Basically, the default, non-virtual multiple inheritance will include a copy of each base class in the derived class, and includes all their methods. This is why you have two copies of AbsBase -- and the reason your method use is ambiguous is both sets of methods are loaded, so C++ has no way to know which copy to access!

Virtual inheritance condenses all references to a virtual base class into one datastructure. This should make the methods from the base class unambiguous again.
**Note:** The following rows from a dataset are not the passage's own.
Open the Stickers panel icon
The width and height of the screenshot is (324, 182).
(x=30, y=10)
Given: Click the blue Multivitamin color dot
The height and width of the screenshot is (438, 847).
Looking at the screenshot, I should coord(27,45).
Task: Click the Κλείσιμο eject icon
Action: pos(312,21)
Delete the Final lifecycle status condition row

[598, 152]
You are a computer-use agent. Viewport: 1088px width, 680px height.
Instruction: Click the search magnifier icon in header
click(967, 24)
However, note: if there is additional data in the two intermediate classes, there may be some small additional runtime overhead, to enable the code to find the shared virtual base class.

Solution 2:

You need to to declare the inheritance as virtual:

struct AbsBase {
          virtual void init() = 0;
          virtual void work() = 0;
};

struct AbsInit : virtual public AbsBase {
          void init() {  }
};

struct AbsWork : virtual public AbsBase {
          void work() { }
};

struct NotAbsTotal : virtual public AbsInit, virtual public AbsWork {
};

void f(NotAbsTotal *p)
{
        p->init();
}

NotAbsTotal x;

Solution 3:

It can be done, although it gives most the shivers.
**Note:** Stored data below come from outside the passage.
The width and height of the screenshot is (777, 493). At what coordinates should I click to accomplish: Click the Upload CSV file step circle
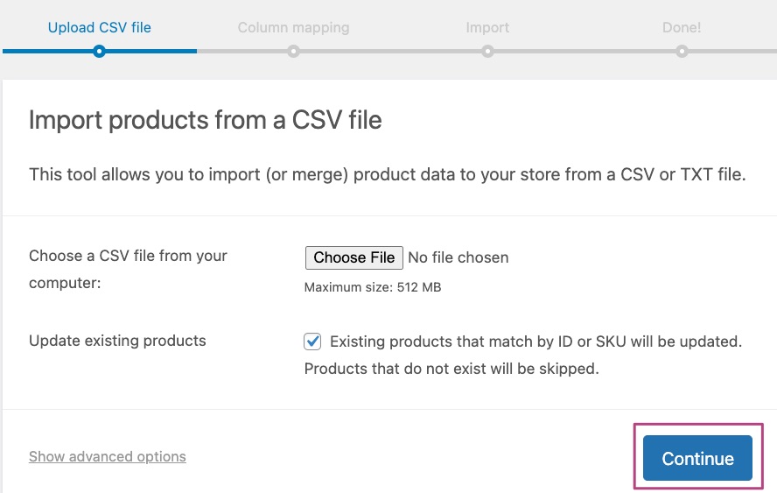[100, 52]
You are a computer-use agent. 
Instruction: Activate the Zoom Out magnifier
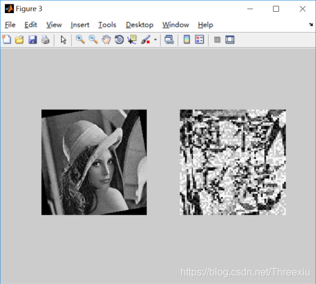(x=93, y=39)
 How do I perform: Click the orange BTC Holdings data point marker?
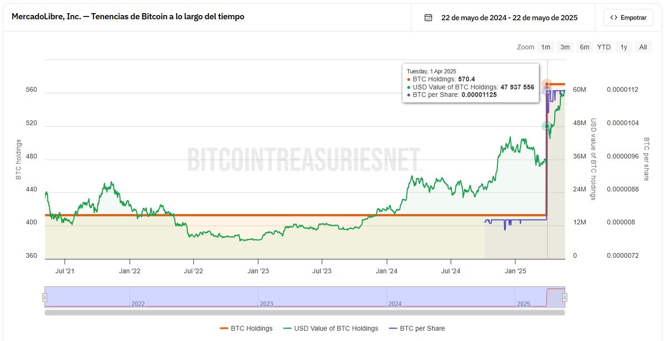(x=547, y=84)
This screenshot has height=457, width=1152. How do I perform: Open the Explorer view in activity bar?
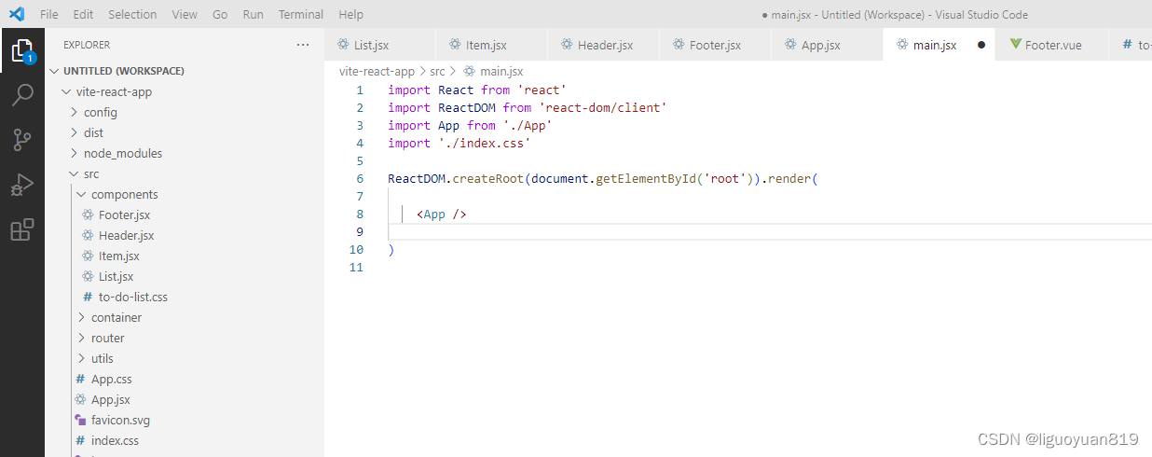[22, 50]
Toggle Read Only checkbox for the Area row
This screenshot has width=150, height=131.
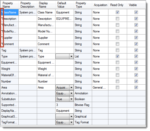coord(117,88)
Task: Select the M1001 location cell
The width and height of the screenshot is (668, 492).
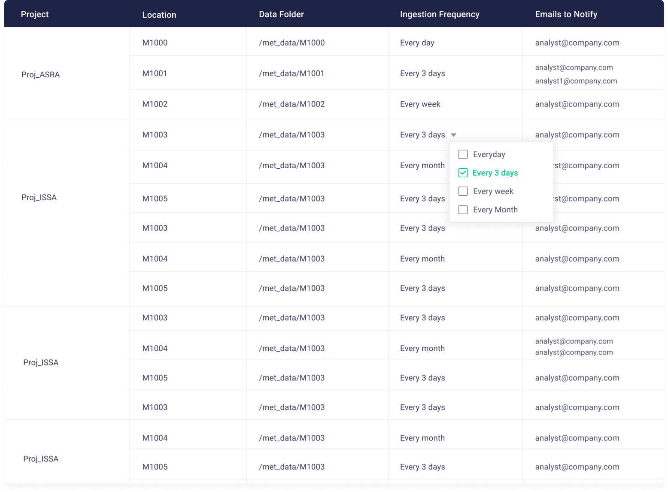Action: pos(155,73)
You need to use "virtual inheritance", the syntax for which is something like

class AbsInit: public virtual AbsBase {...};
class AbsWork: public virtual AbsBase {...};
class NotAbsTotal: public AbsInit, public AbsWork {...};

Then you have to specify which function you want to use:

NotAbsTotal::work()
{
    AbsInit::work_impl();
}

(UPDATED with correct syntax)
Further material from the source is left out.